Guns N’ Roses’ first headlining tour, bursting off to a start at the scarily large Alpine Valley Music Theatre in East Troy, Wis., on May 24, was exactly what the L.A. hard-rock outfit needed. In the four years following the runaway success of their 12 million-selling debut, Appetite for Destruction, the band has had little in the way of creativity and much in the way of debilitating controversy — ranging from drug use and charges of racism and sexism to (heavens!) using naughty language on the televised American Music Awards. The Alpine Valley show, to put it bluntly, was a sign of maturity and growth from a band that lately hasn’t displayed much of either, publicly, for several years. Highly professional, articulately staged and performed, and unapologetically loud, the show suggested that the band’s ambitions remain high. If Guns N’ Roses’ two new albums — the much-delayed simultaneous release date now announced, perhaps whimsically, for late July — are similarly impressive, the band will indeed be back, as the slogan on tour T-shirts puts it, ”in the motherf—ing ring.”

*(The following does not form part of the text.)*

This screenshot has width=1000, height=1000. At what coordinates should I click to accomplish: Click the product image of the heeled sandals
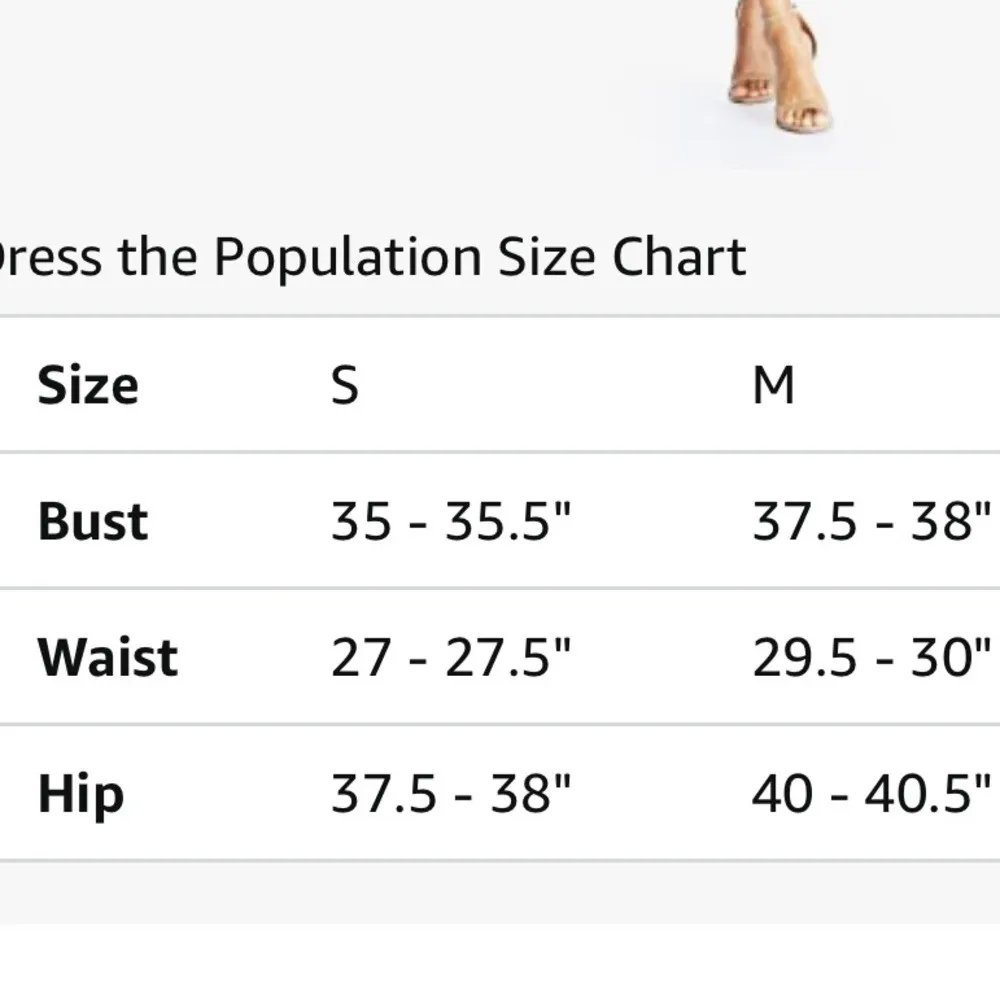pos(775,70)
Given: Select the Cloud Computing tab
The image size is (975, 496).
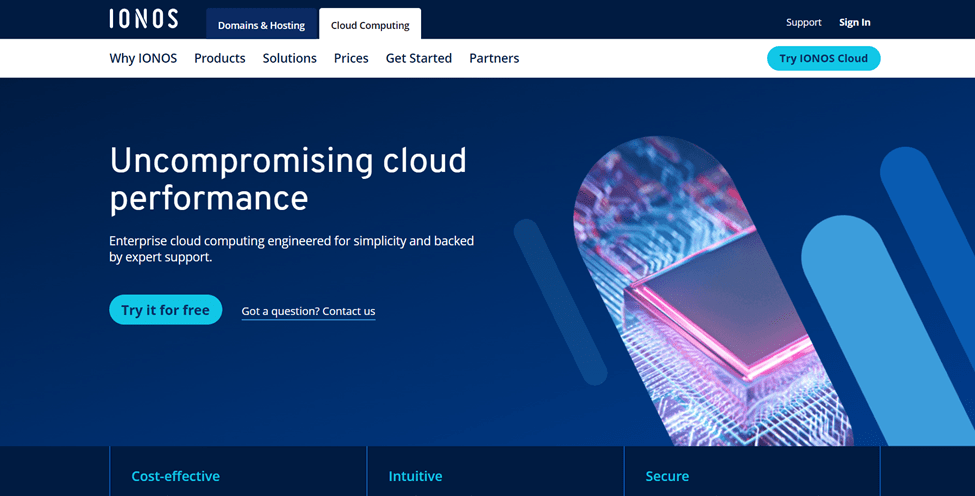Looking at the screenshot, I should [x=370, y=25].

Lead singer Axl Rose, resplendent in skin-tight green velvet short shorts and sporting a ring in his pierced left nipple, coursed around the multilevel stage like a racehorse, letting a calf-high plaster cast affect his mobility not a whit. (The cast protected a torn ligament suffered from too-wild jumps at a series of smallish ”rehearsal” shows in San Francisco, Los Angeles, and New York.) Rose looked a tad overserious — crack a smile, Axl! — but he probably just wanted the most important show of his group’s career to come off right.

It did. Highlights: Rose’s ”Estranged,” clearly the most significant of several new songs, a grandiose romantic epic full of piercing solos from guitarist Slash, powerhouse dynamics from the band, and soaring melodies that put Rose’s supple, protean voice to work; and the band’s concussive assault on another epic, ”Civil War” (Guns N’ Roses’ contribution to the Romanian children’s relief album, Nobody’s Child). They clawed their way through Paul McCartney’s ”Live and Let Die,” complete with blinding strobes, blasts of sound, and the sort of furious ensemble playing many groups spend their careers trying to get right. An encore that included the band’s three biggest hits, ”Welcome to the Jungle,” ”Sweet Child o’ Mine,” and ”Paradise City,” sent 40,000 rhapsodic kids home exhausted. (Good thing — they’d already spent the intermission ripping out the outdoor theater’s grass in a massive sod fight.)

Guns N’ Roses, of course, won’t be home for a long time; they’re at the start of a planned two-year tour. Some bands release a record, then go on tour. Thanks to multiple delays, Guns N’ Roses have ended up doing it in reverse. But then, they’ve never done anything the easy way.